Many of us work in venues with a fiscal year that ends in June.
The familiar mantra of the annual budget cycle is that you must “use it or lose it.” Some are getting seasonal venues ready.
Others, preparing to tour this summer, have a budget that includes various “consumables” such as tape and batteries.
Whatever the case, consider a new set of star quad microphone cables as the most affordable way to improve sound. Current deliberations about wireless mics remind us of alternatives.
Nothing that costs so little can make such a big difference in the quality of a sound system as its mic cables.
Years ago at a Burbank rehearsal studio, an assistant from the sound company shop was helping “loom up” our drum cables by taping them together with electrical tape.
I commented on his addition of several spare mic cables, and his response was that if one was good, then several were better.
These were made of Belden 8412, an industry standard that employs an inner jute strength member and a braided shield, but these cables were as old as the sound company, perhaps older, as they had famously bought another company in the first of what would become a tradition of mergers and acquisitions in live sound.
Most channels in our input list required phantom power, which places a higher demand on mic cables than simple passive devices.
A couple of troubled line checks into that tour, I told our production manager that I would order a new set of mic cables, and if the tour didn’t want to buy the receipt from me, I would simply take them home at tour’s end.

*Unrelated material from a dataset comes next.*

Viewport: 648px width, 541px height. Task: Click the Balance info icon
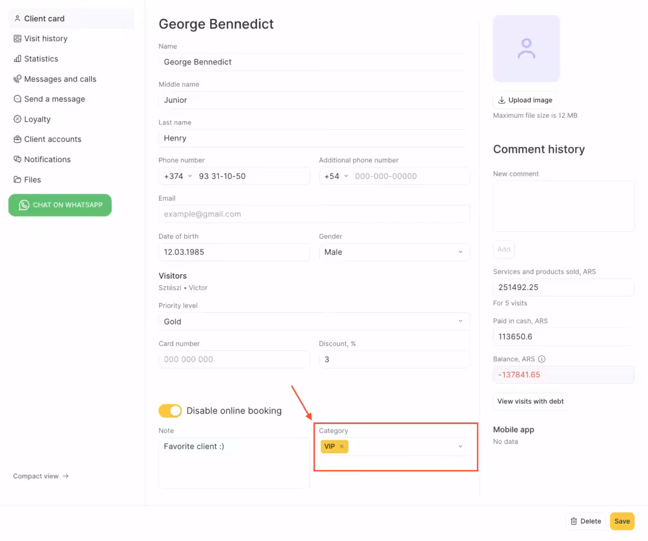[542, 359]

Peter Janis recommended Radial Engineering’s house brand of quad mic cable.
Quad mic cable contains four 24-gauge wires instead of the usual single 22-gauge pair. The four wires spiral together tightly so they alternate plus and minus, creating better “looping” that improves resistance to electromagnetic interference, raising common mode rejection (CMRR) by a factor of 10, or about 20 dB. With today’s growing RF transmissions, quad cables provide increased immunity to radio interference.
Star quad cables can also improve sound quality. Most report clearer highs, less mud in the mid-lows, and a lift of the “haze” associated with previous mixes. Individual channels combine better, take EQ better, and compress better.